■ GOAL A:
Pick out each line of the data items that contains the string "Viewport" and copy those lines.
■ GOAL B:
Extend the essay on the buffalo slaughter and Wounded Knee, picking up right after its final sentence.

■ PASSAGE TO READ:
────────────────────

Wasichu's Continuing Gall

"They gave me gall to eat: and when I was thirsty
they gave me vinegar to drink."

Prayer Book, 1662


O'siyo...

Indulge me, just a bit.

Gall...impudence, effrontery, rudeness, cheek, boldness, discourtesy, insolence, impertinence...enough, you get the drift.

"There was war between the buffalo and the white man. The white man built forts in the Kiowa country, and the woolly-headed buffalo soldiers [the Ninth and Tenth Calvaries, made up of black troops] shot the buffalo as fast as they could, but the buffalo kept coming on, coming on, even into the post cemetary at Fort Sill. Soldiers were not enough to hold them back."
"Then the white men hired hunters to do nothing but kill the buffalo. Up and down the plains those men ranged, shooting sometimes as many as a hundred buffalo a day. Behind them came the skinners and with their wagons. They piled the hides and bones into the wagons until they were full, and then took their loads to the new railroad stations that were being built, to be shipped east to the market. Sometime there would be a pile of bone as high as a man, stretching a mile along the railroad track...The buffalo saw that their day was over..."

Old Lady Horse, Kiowa

This is old news to most and is not dredged up now by me so as to "beat a dead horse." What prompts the reiteration is discovery today of Wasichu's latest political prompt marinated in gall...the "United States Buffalo Nickel Act of 1995," proposed in the Senate of the United States on May 15, 1995.

First we had the February 6, 1995 House of Representatives ridiculous proposal to establish a Wounded Knee National Tribal Park so as to allow a shallow atonement for

"those who were so tragically slain at Wounded Knee which could inform the American public of the historic significance of the events at Wounded Knee and accurately portray the heroic and courageous campaign waged by the Sioux people to preserve and protect their lands and their way of life during this period..."
That no thought of rescinding the twenty medals of dis-Honor awarded the valiant massacring boys in blue has occured to any in the Colonizing Force is an oversight of no consequence to Wasichu. If you need a frame of reference here, go to the Wounded Knee Home Page.

────────────────────

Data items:
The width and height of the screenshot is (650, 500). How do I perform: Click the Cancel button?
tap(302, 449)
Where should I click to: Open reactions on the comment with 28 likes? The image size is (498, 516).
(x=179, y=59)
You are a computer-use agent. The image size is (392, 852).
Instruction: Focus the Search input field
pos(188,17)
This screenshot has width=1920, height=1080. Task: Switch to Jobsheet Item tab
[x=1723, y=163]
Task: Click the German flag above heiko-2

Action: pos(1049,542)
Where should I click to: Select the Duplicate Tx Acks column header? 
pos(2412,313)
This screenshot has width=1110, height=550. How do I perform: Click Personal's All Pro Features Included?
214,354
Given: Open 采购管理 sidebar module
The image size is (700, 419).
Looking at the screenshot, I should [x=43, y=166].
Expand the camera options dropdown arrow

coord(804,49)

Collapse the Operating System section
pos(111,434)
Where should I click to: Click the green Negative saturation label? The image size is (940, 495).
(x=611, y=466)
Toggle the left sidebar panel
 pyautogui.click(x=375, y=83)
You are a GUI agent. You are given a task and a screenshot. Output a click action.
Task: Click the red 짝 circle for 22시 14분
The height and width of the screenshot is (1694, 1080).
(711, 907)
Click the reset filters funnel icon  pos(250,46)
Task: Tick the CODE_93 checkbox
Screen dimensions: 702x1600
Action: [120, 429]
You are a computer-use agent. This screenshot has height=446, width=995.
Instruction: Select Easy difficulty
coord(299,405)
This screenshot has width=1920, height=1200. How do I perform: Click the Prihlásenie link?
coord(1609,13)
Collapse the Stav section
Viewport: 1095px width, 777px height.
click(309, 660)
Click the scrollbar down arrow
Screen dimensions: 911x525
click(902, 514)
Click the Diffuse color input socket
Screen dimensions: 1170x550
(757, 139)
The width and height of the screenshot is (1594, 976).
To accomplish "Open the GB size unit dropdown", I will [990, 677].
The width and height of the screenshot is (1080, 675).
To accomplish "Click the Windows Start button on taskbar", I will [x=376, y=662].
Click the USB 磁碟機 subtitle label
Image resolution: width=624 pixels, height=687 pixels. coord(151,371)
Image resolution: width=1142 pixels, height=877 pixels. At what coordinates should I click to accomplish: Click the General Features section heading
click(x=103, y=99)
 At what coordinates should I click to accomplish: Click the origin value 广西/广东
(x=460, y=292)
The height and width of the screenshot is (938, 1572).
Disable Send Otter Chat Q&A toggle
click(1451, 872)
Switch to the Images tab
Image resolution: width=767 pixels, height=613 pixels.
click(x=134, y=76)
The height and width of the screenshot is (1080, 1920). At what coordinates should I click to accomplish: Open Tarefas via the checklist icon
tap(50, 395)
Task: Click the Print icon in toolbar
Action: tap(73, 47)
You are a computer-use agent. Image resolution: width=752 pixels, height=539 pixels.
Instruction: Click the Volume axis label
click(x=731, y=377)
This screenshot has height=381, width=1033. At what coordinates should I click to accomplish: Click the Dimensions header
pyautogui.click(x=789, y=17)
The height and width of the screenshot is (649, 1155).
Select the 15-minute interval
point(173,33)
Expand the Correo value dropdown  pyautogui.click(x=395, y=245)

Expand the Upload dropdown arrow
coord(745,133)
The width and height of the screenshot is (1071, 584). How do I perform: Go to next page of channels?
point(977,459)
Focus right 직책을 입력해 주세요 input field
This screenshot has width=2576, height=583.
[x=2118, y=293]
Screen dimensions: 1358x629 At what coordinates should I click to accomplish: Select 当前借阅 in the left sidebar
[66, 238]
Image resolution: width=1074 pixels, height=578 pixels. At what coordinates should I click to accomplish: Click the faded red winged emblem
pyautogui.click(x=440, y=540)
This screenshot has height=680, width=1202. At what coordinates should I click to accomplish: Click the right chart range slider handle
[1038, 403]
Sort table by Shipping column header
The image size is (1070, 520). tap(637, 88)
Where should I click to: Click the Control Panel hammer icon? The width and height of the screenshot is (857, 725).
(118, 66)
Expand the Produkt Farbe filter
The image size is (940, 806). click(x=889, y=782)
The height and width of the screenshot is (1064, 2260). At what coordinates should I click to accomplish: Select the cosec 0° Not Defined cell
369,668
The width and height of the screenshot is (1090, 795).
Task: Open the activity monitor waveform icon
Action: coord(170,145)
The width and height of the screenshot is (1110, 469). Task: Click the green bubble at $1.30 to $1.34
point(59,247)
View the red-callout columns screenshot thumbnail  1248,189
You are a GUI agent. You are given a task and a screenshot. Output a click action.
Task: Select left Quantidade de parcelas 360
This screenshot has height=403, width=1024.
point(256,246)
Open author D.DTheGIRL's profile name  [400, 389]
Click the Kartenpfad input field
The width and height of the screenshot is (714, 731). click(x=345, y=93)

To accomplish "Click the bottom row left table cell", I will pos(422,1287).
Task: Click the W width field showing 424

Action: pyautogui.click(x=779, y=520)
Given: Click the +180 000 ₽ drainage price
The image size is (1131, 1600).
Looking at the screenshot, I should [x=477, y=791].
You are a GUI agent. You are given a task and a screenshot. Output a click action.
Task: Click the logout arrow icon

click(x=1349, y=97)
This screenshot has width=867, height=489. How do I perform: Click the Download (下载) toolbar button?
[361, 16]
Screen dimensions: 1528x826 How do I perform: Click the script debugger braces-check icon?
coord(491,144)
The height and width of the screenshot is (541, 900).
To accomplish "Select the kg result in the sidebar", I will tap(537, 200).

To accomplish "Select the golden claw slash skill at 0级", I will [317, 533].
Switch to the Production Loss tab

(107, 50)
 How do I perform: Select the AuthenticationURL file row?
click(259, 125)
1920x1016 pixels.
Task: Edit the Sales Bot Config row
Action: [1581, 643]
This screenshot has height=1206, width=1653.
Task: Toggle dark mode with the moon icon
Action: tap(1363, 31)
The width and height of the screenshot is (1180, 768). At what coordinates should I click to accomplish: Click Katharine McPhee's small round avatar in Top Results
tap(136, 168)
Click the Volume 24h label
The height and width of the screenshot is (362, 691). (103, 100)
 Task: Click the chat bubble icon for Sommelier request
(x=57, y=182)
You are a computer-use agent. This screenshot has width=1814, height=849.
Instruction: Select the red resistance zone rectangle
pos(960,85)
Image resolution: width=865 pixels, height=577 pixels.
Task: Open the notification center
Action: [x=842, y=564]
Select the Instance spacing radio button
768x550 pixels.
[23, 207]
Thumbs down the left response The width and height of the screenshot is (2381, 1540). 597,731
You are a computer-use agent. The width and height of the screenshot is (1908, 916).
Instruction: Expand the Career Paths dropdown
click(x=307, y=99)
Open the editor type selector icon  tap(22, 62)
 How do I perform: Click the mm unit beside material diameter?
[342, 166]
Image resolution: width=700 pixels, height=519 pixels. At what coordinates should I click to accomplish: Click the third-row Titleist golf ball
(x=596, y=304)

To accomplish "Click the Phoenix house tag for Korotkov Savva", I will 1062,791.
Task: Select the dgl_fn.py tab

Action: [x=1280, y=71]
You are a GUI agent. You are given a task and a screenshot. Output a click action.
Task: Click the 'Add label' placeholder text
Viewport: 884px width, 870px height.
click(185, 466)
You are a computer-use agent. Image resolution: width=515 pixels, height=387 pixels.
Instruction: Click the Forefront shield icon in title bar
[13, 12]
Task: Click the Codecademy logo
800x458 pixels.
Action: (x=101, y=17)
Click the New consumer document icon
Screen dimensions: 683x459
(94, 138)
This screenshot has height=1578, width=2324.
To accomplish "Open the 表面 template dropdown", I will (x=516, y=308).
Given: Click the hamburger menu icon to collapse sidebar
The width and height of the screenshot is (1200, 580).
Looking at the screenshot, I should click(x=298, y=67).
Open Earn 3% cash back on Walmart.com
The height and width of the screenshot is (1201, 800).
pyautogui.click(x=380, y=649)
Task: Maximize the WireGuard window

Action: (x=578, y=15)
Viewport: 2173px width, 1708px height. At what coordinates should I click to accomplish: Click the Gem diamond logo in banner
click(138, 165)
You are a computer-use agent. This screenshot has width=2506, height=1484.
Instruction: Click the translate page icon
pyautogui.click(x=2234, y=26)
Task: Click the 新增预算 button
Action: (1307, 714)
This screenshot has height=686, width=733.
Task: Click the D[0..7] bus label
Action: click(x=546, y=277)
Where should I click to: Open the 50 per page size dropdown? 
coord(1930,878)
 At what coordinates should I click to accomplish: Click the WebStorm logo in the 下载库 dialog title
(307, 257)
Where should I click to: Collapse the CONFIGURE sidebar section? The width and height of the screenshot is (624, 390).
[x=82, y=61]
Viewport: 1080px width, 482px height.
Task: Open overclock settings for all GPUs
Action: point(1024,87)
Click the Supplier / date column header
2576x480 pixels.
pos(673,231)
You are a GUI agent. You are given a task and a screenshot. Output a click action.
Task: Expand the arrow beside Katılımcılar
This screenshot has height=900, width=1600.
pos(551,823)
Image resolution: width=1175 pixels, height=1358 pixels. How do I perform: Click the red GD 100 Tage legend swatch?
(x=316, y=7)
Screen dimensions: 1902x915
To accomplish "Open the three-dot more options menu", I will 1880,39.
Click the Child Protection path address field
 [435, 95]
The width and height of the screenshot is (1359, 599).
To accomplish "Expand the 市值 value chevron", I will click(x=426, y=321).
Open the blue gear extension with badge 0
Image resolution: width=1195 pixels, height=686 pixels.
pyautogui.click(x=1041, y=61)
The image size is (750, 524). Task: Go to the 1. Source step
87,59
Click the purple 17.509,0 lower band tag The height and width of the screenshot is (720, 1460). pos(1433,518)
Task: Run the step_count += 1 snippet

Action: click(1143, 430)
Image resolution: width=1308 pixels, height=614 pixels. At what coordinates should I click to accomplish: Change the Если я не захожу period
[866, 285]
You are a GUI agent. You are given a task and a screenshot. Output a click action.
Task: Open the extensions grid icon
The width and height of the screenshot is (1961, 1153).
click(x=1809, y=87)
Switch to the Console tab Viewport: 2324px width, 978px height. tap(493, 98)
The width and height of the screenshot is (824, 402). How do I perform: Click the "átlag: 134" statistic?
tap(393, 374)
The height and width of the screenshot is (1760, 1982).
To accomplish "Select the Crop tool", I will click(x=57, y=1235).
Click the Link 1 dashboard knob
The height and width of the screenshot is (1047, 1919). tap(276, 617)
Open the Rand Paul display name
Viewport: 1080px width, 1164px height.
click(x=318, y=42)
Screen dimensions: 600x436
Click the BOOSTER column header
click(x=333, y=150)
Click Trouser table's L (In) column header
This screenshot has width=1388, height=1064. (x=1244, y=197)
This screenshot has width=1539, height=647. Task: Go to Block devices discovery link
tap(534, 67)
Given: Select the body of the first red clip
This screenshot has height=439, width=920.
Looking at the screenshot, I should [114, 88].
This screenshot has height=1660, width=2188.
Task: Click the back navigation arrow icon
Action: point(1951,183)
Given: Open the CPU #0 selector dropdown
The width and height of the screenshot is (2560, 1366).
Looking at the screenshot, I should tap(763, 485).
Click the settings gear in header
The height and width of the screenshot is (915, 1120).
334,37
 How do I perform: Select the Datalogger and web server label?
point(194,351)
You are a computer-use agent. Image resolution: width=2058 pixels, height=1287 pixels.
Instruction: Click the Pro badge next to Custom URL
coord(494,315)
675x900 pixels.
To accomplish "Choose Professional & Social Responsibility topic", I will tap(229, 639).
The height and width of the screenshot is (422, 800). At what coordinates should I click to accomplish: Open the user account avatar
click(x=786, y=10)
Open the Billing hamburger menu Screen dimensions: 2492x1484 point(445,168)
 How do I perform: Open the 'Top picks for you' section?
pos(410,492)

────────────────────

■ WRITTEN ANSWER A:
Viewport: 1095px width, 777px height.
Viewport: 884px width, 870px height.
Viewport: 2173px width, 1708px height. At what coordinates should I click to accomplish: Click the Gem diamond logo in banner
Viewport: 1080px width, 482px height.
Switch to the Console tab Viewport: 2324px width, 978px height. tap(493, 98)
Viewport: 1080px width, 1164px height.

■ WRITTEN ANSWER B:
And, now, we have the dear old Buffalo Nickel Act concocted to commemorate "Native American history and culture."

...The whites saw what was happening...In destroying the buffalo herds, the hide hunters were wiping out the Indian's food supply. To avoid starvation, the bands would have to go onto the reservations and accept government-issued rations. The government and the army gave encouragement to the hide hunters.

"They have done more in the last two years to settle the vexed

Indian question than the entire regular army has done in the last thirty years," General Sheridan told a joint session of the Texas legislature. "They are destroying the Indian's commissary... Send them powder and lead, if you will; but, for the sake of a lasting peace, let them kill, skin and sell until the buffaloes are exterminated. Then your praries can be covered with speckled cattle and the festive cowboy, who follows the hunter as a second forerunner of an advanced civilization."

500 Nations, An Illustrated History of the North American Indians,
Alvin M. Josephy, Jr. paperback, 1994

1,000,000 5-cent coins, 90 percent silver, 10 percent copper... "depicting on the obverse side a profile of a Native American, and on the reverse side a buffalo."
The buffalo furnished the main food supply for the railway construction crews. William F. (Buffalo) Cody, who was engaged to supply the laborers on the Kansas Pacific with meat, killed 4,280 in one year and a half, with no prospect of running short. In 1868, a train on the Kansas Pacific ran 120 miles through one mighty herd. It took General Sheriden three days to ride through another.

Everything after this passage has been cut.